John still can not edit or delete.
Hello,
Do you have a Security Group set on this folder in the Security Group section?
If the Edit and Delete permissions are set to Default and there no inherited permissions, every user that have Edit and Delete permissions should be able to modify or delete entries.
Could you please post a print screen of the Permission tab of the Support Group Folder properties?
Best regards,
Érica Poirier
There is no security group setup on the folder. I deny everything on the root folder and leave nothing as defualt.
I attached the screenshot.
01.PNG
Hello,
So as I understand, John is a member of the RDM_ClientServices_Access role. And before adding this user in the Edit and Delete permissions, it was set to Never from the Root settings.
This is a very strange behavior and I am still unable to reproduce your issue. Could you please try to refresh the local cache file with CTRL+F5 on the keyboard when connected with user John?
Best regards,
Érica Poirier
I have the same issue in my enviroment.
RDM 12.9.2.0
DVLS 4.6.1
I have a user offi2010, this user have full rights on a Sub Folder.
The User can't see the Folder/Group in his Account.
It guess the rights have no effect.
The issue stays if i press CTRL+F5 as well.
Hello,
@MarcST1984, I will answer you on the following forum thread.
https://forum.devolutions.net/topic28406--security-groups.aspx?lastpage=1#post108880
Best regards,
Érica Poirier
That is correct
I refresh the client, created a new data source for john, reboot the client, reboot the server. John still can not edit or delete.
Here is more information:
I am using AD authentication, John is member of AD, login with windows credentials and RDM_ClientServices_Access it is an AD group (which is connected to the role). John is part of RDM_ClientServices_Access in AD. I do not have any security groups.
Hello,
Thank you very much for the information.
I have finally been able to reproduce your issue but this is a very tricky one. Are you using the NetBios username format in the data source configuration? When I connect using domain\username, I have the same behavior as yours.

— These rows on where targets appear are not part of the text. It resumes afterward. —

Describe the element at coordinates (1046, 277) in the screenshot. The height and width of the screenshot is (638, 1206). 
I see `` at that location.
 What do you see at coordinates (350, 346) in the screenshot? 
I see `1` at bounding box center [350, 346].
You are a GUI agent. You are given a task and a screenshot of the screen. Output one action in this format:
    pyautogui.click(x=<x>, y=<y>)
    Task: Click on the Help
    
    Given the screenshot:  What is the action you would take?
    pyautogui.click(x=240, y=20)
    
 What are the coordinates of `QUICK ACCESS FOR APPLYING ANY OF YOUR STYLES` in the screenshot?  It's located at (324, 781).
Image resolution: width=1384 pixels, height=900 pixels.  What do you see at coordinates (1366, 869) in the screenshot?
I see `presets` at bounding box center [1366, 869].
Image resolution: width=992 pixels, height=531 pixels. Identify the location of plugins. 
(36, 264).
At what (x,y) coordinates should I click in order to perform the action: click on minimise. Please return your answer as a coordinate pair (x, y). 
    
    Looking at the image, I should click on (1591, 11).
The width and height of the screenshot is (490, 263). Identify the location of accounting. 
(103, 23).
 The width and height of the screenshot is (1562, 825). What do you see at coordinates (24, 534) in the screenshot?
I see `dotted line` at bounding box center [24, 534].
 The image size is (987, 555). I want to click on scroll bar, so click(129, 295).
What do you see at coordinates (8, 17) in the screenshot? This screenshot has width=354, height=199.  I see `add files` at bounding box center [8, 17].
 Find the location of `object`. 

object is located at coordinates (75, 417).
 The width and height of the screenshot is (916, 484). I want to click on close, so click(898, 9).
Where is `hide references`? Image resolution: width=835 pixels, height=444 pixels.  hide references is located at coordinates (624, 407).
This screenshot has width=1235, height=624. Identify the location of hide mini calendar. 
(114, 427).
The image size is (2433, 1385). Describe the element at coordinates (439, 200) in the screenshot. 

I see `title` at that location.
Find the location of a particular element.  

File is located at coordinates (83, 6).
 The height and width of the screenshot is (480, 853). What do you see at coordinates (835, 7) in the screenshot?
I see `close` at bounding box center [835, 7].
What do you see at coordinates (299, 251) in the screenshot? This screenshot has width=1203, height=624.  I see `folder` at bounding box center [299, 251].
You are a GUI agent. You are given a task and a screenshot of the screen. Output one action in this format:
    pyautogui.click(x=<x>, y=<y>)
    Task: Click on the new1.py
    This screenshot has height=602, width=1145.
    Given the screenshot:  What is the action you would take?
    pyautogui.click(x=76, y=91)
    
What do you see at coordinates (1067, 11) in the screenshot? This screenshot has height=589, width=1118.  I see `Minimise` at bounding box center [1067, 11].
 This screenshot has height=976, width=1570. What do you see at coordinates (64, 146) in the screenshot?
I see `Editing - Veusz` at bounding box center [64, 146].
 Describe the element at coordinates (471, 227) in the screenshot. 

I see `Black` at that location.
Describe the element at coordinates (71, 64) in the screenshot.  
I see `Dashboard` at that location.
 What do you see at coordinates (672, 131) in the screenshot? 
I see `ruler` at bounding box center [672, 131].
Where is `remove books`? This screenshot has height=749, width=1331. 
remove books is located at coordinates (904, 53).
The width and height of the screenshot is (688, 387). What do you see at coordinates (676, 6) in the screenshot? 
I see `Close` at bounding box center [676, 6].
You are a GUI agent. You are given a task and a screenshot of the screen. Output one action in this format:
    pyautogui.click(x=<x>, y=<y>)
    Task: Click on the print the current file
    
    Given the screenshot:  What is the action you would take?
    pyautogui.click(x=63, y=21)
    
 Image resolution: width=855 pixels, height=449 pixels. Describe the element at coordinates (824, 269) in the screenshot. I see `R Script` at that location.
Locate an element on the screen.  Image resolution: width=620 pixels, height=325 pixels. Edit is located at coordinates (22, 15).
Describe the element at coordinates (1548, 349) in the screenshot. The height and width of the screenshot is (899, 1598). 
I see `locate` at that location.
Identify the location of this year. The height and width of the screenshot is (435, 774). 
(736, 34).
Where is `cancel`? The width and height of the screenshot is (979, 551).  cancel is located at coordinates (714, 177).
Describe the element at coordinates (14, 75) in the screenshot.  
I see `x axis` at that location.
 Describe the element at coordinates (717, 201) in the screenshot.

The reason why I wasn't able to reproduce it, it was because I used the UPN username format (username@domain.loc).
Could you please give it a try to see if it works on your end?
Also, you could enabled the Windows Authentication feature if you are logged in with the same domain user account on your workstation. You would need to configure specific options to use the Windows Authentication feature. Please consult the following online help page for more information.
https://helpserver.devolutions.net/configure_windowsauthentication.htm
A ticket has been sent to our engineering department.
Best regards,
Érica Poirier
Thank you Erica!
Change the username to UPN format on the data source fix the permission issue. I couldn't believe, it was that simple. I have Windows Authentication feature enabled but not all of our users using the same account. I tested with the Windows Authentication feature as well and it is working perfectly. I am planning to use this feature for users with single username.
Is there a way to push the data source setting to all RDM clients remotely? I have a enterprise environment so it needs lots of time to fix them manually one by one.
I know there is a export option for data source but someone needs to import them manually to each client.